Item position entries
[Start]
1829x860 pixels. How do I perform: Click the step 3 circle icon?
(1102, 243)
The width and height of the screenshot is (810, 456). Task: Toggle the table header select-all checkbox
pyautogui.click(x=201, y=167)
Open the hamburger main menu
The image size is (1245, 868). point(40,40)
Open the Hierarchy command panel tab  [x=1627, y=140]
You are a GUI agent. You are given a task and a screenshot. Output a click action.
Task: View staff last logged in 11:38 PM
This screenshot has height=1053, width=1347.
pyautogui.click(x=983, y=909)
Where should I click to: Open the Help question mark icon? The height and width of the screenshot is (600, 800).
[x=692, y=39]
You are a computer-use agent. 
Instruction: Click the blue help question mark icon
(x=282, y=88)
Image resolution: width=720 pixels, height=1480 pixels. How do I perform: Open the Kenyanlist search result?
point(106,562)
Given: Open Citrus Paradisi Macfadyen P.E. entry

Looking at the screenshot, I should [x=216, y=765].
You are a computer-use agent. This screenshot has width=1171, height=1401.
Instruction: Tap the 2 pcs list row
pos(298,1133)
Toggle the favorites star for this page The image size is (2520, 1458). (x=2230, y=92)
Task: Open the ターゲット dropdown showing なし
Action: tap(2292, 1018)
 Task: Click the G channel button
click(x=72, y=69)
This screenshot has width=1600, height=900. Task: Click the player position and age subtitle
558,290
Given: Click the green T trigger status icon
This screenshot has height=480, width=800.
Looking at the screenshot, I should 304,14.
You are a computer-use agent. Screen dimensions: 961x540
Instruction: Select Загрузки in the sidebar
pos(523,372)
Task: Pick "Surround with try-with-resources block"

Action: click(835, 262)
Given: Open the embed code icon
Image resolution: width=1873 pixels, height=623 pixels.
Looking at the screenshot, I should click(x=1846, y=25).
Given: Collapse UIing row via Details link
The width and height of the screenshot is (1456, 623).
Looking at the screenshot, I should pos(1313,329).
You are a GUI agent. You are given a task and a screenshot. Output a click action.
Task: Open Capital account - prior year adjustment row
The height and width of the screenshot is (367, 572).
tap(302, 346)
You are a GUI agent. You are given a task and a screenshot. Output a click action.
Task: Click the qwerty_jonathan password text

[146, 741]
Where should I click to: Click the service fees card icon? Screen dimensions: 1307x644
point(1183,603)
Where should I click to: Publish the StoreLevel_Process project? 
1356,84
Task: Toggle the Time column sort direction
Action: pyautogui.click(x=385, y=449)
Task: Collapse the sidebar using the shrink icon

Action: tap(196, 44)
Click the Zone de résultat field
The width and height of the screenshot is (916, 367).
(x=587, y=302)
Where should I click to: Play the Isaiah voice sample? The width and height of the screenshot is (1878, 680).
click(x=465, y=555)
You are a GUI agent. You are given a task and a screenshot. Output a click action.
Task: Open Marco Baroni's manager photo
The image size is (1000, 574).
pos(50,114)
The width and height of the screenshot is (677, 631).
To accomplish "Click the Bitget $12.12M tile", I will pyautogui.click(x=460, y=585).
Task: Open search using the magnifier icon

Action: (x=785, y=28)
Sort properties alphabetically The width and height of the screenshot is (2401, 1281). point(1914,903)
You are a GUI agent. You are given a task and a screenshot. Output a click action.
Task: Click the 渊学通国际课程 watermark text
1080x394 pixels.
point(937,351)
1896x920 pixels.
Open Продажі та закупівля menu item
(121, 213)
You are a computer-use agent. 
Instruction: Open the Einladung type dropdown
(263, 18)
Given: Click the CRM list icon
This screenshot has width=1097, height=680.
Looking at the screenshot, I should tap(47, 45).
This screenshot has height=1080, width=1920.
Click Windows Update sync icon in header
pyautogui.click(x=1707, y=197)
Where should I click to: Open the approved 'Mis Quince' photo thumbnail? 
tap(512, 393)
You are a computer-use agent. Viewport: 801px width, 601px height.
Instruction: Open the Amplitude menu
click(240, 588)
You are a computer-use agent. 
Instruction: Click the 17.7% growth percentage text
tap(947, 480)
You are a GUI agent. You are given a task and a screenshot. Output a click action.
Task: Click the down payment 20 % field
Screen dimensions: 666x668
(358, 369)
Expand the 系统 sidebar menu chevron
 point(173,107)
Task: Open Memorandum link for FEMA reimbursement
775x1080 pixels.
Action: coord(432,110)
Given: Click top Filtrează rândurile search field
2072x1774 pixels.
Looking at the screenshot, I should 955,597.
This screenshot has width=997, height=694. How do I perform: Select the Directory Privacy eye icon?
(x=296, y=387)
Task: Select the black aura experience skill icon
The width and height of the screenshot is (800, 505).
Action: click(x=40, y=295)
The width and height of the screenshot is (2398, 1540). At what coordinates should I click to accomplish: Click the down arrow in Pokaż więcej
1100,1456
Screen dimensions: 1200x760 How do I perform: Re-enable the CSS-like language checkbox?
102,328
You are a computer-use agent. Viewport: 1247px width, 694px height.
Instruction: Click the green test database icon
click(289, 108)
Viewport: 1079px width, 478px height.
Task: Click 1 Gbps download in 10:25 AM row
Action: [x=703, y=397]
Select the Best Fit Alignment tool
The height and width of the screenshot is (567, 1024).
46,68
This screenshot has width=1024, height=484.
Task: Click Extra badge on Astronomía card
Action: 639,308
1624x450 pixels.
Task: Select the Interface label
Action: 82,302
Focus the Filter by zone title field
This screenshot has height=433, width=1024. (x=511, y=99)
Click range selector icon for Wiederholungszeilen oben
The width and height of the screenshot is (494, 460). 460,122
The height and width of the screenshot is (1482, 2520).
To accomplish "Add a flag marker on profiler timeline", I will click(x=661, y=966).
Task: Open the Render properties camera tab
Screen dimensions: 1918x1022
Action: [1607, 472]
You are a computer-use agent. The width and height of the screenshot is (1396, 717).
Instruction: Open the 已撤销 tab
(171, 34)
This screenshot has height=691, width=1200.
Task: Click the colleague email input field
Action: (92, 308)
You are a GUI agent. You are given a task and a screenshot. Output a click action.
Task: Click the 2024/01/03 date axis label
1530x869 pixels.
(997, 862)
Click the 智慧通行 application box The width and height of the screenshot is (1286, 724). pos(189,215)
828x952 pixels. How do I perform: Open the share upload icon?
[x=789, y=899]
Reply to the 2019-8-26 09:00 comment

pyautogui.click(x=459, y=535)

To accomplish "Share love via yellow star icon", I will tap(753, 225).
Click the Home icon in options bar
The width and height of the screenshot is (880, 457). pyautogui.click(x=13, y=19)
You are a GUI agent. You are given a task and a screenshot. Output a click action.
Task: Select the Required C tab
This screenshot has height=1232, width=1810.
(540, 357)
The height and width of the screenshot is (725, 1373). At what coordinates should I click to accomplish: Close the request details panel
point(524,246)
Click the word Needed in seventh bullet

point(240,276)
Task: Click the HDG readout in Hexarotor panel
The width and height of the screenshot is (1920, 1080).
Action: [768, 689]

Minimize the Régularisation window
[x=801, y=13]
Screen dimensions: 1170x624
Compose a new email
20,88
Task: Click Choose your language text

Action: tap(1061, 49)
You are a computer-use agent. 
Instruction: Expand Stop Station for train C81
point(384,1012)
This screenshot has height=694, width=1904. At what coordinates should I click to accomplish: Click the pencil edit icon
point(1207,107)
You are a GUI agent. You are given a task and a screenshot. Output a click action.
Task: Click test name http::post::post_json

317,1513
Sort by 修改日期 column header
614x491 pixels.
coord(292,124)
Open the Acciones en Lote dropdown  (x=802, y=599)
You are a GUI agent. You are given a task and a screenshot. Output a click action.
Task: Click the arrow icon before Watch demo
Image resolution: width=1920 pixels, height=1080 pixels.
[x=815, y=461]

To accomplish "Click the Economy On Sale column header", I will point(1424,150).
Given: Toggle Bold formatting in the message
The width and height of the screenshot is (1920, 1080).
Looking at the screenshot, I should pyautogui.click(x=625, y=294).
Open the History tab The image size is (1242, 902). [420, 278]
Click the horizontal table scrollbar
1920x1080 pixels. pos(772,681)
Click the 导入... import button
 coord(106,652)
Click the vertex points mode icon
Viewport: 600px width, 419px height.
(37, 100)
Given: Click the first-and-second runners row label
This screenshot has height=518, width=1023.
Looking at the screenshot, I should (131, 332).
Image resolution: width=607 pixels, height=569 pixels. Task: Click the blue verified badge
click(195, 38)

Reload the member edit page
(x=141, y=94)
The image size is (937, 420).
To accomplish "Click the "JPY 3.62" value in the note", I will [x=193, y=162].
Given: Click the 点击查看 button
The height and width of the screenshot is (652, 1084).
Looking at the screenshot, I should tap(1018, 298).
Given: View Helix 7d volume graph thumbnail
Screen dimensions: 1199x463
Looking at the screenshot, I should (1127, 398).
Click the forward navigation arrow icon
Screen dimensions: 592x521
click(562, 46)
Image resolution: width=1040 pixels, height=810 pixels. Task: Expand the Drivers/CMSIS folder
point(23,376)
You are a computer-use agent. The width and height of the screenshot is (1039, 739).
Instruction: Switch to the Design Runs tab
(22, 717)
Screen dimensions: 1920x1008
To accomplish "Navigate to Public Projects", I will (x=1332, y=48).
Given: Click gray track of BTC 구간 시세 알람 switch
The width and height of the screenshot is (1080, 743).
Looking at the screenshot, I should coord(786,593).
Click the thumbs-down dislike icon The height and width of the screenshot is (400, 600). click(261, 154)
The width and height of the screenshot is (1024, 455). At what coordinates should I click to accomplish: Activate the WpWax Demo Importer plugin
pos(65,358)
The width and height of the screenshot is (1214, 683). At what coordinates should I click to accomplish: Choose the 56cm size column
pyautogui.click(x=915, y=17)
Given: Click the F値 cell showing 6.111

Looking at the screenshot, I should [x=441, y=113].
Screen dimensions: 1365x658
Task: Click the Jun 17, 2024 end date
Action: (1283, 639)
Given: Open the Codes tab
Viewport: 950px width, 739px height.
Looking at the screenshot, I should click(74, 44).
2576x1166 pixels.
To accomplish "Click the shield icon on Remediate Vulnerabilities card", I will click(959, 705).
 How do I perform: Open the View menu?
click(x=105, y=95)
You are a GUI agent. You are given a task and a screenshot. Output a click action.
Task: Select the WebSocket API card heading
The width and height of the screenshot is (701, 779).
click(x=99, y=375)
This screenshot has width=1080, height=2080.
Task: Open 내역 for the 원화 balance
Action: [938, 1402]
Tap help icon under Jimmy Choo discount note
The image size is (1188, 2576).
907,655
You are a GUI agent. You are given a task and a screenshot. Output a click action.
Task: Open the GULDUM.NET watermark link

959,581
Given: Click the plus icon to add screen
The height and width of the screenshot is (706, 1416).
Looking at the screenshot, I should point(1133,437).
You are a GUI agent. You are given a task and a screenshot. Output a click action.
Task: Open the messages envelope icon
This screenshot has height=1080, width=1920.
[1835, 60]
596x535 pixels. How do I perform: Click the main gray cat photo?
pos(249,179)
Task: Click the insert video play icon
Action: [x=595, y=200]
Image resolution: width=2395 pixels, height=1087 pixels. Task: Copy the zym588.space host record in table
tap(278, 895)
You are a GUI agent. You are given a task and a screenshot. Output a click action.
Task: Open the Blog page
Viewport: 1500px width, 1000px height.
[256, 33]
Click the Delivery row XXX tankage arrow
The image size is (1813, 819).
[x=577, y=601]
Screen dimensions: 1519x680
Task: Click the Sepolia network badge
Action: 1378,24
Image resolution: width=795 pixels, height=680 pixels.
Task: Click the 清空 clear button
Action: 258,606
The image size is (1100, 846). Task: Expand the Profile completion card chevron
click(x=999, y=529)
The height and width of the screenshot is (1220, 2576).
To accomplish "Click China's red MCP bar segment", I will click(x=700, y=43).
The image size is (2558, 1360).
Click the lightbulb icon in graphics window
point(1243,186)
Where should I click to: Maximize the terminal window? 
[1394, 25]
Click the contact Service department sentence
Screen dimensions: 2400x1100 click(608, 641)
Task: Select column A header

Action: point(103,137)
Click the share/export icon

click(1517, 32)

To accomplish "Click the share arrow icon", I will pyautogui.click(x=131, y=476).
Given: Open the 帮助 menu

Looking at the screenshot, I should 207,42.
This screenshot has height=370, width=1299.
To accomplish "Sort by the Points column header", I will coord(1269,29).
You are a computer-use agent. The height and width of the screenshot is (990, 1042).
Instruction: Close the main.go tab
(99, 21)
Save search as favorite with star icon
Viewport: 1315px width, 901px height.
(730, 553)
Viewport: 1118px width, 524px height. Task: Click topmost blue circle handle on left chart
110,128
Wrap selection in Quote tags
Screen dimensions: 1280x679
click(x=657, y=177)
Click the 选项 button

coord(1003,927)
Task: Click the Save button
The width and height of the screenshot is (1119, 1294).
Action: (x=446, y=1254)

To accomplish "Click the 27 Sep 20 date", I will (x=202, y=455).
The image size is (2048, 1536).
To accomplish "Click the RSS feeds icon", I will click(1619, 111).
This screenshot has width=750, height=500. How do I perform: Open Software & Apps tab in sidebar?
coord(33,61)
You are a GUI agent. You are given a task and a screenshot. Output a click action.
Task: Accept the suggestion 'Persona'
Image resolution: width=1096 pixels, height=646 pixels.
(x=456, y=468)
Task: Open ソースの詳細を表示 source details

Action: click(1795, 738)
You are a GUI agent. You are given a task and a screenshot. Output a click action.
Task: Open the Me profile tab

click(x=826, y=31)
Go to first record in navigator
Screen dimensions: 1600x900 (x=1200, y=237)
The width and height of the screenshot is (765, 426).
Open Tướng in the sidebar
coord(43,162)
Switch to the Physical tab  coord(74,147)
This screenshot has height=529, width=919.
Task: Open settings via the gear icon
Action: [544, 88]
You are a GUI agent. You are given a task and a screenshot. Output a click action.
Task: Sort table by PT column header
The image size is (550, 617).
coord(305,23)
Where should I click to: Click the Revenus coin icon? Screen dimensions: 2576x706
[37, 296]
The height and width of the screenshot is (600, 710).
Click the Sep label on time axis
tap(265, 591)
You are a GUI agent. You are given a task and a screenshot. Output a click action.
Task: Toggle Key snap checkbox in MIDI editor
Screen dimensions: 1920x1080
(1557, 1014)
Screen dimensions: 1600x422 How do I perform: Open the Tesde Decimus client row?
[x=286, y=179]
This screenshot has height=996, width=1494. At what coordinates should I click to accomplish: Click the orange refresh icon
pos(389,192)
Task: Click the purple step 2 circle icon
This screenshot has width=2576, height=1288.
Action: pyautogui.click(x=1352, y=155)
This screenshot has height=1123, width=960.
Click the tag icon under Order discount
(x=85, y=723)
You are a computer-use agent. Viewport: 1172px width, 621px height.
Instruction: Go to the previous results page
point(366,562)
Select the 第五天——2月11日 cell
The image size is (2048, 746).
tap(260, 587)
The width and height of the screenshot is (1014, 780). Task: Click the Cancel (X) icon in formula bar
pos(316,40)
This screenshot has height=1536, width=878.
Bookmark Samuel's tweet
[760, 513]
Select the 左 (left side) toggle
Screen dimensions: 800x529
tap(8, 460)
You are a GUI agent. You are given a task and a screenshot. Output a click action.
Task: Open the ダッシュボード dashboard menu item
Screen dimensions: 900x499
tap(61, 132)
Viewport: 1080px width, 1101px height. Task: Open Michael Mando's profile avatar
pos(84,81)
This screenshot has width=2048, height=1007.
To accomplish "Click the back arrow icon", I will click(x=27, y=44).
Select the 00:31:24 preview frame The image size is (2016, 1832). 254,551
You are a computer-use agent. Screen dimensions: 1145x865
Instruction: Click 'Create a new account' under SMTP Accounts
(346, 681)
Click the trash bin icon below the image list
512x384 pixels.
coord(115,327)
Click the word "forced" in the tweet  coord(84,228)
[End]
■ To do: Swap "hamburger" for "navigation" in the rows running from the first one up to and including the line with "Looking at the screenshot, I should 304,14.", leaving everything else unchanged. Return only those lines.

■ Written solution:
1829x860 pixels. How do I perform: Click the step 3 circle icon?
(1102, 243)
The width and height of the screenshot is (810, 456). Task: Toggle the table header select-all checkbox
pyautogui.click(x=201, y=167)
Open the navigation main menu
The image size is (1245, 868). point(40,40)
Open the Hierarchy command panel tab  [x=1627, y=140]
You are a GUI agent. You are given a task and a screenshot. Output a click action.
Task: View staff last logged in 11:38 PM
This screenshot has height=1053, width=1347.
pyautogui.click(x=983, y=909)
Where should I click to: Open the Help question mark icon? The height and width of the screenshot is (600, 800).
[x=692, y=39]
You are a computer-use agent. 
Instruction: Click the blue help question mark icon
(x=282, y=88)
Image resolution: width=720 pixels, height=1480 pixels. How do I perform: Open the Kenyanlist search result?
point(106,562)
Given: Open Citrus Paradisi Macfadyen P.E. entry

Looking at the screenshot, I should [x=216, y=765].
You are a computer-use agent. This screenshot has width=1171, height=1401.
Instruction: Tap the 2 pcs list row
pos(298,1133)
Toggle the favorites star for this page The image size is (2520, 1458). (x=2230, y=92)
Task: Open the ターゲット dropdown showing なし
Action: tap(2292, 1018)
 Task: Click the G channel button
click(x=72, y=69)
This screenshot has width=1600, height=900. Task: Click the player position and age subtitle
558,290
Given: Click the green T trigger status icon
This screenshot has height=480, width=800.
Looking at the screenshot, I should 304,14.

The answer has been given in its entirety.